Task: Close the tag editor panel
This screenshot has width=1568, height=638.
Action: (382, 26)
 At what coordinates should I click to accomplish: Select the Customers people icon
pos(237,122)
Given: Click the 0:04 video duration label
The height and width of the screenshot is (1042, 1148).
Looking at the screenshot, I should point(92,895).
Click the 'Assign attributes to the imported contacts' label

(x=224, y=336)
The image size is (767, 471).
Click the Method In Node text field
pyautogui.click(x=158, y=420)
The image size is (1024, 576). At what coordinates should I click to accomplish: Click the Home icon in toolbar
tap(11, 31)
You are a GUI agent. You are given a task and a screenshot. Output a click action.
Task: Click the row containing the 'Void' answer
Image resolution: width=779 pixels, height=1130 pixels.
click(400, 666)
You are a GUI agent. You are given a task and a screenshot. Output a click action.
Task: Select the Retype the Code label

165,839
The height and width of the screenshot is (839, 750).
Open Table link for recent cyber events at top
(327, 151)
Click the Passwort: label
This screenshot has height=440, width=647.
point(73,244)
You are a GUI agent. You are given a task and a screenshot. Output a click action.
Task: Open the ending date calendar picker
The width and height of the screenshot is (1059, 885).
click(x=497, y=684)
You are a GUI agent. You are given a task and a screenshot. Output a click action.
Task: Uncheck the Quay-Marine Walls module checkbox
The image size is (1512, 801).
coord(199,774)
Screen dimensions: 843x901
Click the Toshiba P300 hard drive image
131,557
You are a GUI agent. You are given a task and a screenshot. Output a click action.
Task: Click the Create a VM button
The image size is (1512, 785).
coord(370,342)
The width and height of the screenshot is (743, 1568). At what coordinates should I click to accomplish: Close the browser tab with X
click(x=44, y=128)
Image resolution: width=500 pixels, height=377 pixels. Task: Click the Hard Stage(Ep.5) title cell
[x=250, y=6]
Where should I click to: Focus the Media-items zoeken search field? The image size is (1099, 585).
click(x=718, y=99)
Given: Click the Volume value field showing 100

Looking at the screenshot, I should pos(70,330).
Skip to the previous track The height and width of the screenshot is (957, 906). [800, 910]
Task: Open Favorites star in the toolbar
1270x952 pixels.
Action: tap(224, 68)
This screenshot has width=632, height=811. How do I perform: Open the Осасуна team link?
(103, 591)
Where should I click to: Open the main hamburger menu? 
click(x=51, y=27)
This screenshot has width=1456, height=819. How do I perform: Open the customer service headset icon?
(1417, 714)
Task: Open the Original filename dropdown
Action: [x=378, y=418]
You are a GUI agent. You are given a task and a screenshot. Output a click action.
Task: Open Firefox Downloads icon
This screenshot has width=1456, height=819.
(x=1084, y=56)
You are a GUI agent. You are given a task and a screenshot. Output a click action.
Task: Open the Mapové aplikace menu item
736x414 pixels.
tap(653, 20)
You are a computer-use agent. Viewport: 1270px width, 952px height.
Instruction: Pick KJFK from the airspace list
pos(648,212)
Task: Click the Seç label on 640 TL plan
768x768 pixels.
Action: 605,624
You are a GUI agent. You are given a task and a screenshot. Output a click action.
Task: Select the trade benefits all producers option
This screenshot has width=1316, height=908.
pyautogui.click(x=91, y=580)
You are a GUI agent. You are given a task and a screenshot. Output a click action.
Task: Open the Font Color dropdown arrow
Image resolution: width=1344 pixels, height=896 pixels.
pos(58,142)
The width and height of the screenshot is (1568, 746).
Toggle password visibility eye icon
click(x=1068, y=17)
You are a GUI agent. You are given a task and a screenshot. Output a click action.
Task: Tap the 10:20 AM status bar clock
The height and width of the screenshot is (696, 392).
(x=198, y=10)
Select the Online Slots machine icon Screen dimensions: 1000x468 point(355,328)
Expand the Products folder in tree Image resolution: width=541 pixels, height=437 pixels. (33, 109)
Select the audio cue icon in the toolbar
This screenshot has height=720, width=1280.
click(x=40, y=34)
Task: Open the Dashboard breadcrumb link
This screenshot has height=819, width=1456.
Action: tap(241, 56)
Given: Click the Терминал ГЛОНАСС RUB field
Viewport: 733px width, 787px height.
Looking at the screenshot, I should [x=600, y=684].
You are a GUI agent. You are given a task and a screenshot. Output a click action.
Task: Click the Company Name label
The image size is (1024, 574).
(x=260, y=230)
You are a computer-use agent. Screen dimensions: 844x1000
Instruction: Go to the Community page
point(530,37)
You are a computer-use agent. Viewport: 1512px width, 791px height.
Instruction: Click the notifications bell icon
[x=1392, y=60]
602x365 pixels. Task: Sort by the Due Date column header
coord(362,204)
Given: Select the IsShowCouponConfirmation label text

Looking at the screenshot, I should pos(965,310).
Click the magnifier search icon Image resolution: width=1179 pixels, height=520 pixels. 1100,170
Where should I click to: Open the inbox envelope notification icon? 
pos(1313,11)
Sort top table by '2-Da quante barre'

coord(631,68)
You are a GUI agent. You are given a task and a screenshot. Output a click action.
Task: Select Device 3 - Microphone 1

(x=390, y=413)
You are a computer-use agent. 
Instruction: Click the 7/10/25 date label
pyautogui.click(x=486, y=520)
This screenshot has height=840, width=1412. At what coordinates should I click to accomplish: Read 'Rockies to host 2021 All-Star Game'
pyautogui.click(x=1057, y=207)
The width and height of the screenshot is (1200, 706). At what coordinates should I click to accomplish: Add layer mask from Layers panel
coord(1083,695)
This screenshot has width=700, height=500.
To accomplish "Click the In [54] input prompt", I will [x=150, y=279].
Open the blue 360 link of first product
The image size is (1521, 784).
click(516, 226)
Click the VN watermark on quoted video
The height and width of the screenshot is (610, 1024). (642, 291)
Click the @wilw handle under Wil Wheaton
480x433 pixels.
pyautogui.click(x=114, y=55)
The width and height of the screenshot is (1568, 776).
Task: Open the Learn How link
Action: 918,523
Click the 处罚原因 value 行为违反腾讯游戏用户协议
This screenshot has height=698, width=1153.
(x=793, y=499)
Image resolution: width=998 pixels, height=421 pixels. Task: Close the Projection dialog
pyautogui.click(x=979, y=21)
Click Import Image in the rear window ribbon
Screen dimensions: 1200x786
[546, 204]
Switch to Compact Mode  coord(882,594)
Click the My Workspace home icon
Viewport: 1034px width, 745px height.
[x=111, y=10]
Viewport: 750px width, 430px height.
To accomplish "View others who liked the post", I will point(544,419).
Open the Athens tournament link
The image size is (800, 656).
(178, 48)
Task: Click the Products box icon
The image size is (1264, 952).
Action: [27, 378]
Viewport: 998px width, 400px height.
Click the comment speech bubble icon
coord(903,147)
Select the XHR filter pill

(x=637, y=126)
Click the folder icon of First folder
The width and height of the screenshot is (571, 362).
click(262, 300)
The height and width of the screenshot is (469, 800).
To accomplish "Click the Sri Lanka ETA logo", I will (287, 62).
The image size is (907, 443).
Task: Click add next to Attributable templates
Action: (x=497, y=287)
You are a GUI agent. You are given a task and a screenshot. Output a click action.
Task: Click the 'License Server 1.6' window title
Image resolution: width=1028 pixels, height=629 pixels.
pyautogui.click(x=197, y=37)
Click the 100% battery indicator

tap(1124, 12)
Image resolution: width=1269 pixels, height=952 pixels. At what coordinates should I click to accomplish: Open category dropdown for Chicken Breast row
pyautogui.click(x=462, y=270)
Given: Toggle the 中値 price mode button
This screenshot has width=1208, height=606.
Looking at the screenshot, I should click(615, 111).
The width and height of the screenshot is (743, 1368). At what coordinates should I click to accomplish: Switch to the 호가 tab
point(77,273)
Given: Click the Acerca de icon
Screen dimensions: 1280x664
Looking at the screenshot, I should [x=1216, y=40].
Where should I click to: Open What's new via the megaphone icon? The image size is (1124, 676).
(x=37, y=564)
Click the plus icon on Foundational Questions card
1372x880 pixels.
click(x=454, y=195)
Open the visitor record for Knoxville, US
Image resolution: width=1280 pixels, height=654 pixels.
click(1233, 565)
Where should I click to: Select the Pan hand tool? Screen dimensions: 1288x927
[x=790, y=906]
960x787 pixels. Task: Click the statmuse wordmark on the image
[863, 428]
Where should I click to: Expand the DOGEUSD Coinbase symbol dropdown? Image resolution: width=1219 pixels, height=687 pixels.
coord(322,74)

^^^^^^^^^^^^^^^^

→ STATED PROBLEM
Begin at the line that contains "This screenshot has width=700, height=500." and stop after the line that contains "click(516, 226)". Reproduce those items updated so that "first product" reads "second product", with everything else unchanged.

→ RESPONSE TO THE TASK
This screenshot has width=700, height=500.
To accomplish "Click the In [54] input prompt", I will [x=150, y=279].
Open the blue 360 link of second product
The image size is (1521, 784).
click(516, 226)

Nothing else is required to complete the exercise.